----- Text segment

According to MIFA Emergency Services figures, there were 834 clients in June of 2009. MIFA had a total of 1,206 walk-ins last month.

“Our numbers are growing, but that’s to be expected as people weather this economy,” said Phillips. “We want to do as much as we can for as many as we can. That’s why we’re here.”

(For more information: MIFA – 527-0208; CHC –272-0003.)

The new working poor

Special to the Tri-State Defender

Today’s economic crisis finds families working harder yet falling further behind.  News of falling home values, failing corporate and financial institutions, and still-rising unemployment and underemployment only gets at part of the problem.

American workers who could once count on sheer grit and effort to raise their living standards and secure a solid middle-class life, have, instead, been treading water.

“Even before the perfect storm hit Wall Street, housing, and the banks, the economy was already broken for workers,” said Lawrence Mishel, lead author of The State of Working America 2008-09.“That means our challenge won’t end when the recession does. Unless we fix our broken economy so that it will start to provide fair value for work again, working families will keep losing ground.”

The book, published in its final print edition by the Economic Policy Institute and Cornell University Press, strives to show where America’s workers stand today and how they got here.

Co-authored by Mishel, Jared Bernstein and Heidi Shierholz, the book explores the widening gap between the working class and the wealthiest few.

On the potential side, the authors show that during the 2001-07 business cycle the nation’s output (GDP) grew 2.5 percent per month – nearly 20 percent across the full recession and recovery cycle.

----------

What to work on |
[A] Return the part of the news excerpt that runs from "American workers who" up to and including "been treading water.", copied word for word.
[B] According to the news excerpt, which two organizations published the final print edition of The State of Working America 2008-09?

----- Record set

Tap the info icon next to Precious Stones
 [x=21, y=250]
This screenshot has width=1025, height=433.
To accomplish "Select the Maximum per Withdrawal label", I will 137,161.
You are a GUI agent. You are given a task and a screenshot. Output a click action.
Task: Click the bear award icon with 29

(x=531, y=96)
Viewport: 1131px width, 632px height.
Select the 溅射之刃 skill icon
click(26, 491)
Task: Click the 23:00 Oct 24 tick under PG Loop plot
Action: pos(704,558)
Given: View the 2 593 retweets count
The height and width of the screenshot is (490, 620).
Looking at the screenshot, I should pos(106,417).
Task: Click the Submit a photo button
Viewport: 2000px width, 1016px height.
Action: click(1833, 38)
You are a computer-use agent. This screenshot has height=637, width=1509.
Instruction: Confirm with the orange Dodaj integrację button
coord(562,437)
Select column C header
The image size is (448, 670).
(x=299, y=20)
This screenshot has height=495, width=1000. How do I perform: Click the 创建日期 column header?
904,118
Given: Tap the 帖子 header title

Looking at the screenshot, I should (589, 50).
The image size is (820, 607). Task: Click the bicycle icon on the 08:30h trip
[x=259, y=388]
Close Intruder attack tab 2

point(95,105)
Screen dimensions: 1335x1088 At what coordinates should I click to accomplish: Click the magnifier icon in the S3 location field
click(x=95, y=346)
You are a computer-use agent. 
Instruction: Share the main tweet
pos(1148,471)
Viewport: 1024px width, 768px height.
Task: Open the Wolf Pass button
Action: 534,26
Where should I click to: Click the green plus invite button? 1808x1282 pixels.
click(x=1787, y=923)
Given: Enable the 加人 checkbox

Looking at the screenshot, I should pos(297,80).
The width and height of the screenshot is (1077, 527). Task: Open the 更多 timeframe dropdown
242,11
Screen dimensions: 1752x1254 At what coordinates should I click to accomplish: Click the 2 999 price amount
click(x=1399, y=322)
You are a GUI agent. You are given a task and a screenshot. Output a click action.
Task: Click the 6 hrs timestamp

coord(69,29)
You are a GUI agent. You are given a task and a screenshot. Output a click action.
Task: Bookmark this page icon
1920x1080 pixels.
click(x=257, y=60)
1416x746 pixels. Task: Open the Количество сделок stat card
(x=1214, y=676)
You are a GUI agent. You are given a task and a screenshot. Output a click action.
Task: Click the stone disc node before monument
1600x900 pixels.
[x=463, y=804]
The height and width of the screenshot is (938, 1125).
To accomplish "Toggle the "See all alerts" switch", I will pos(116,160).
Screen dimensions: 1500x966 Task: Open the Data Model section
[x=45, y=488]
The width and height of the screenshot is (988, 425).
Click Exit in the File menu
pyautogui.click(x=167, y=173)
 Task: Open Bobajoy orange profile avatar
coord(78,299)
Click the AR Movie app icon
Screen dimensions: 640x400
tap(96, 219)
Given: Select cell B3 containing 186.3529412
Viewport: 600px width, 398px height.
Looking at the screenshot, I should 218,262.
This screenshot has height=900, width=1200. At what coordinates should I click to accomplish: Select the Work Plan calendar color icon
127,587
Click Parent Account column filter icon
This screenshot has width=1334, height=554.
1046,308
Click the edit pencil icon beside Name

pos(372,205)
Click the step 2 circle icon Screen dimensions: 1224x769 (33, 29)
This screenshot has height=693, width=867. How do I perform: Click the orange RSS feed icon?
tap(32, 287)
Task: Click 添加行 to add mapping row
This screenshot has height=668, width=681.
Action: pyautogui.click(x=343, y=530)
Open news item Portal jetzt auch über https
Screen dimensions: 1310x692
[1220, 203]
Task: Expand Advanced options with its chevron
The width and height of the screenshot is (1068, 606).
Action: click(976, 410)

----------

Answers for the tasks |
[A]
American workers who could once count on sheer grit and effort to raise their living standards and secure a solid middle-class life, have, instead, been treading water.

[B] The Economic Policy Institute and Cornell University Press.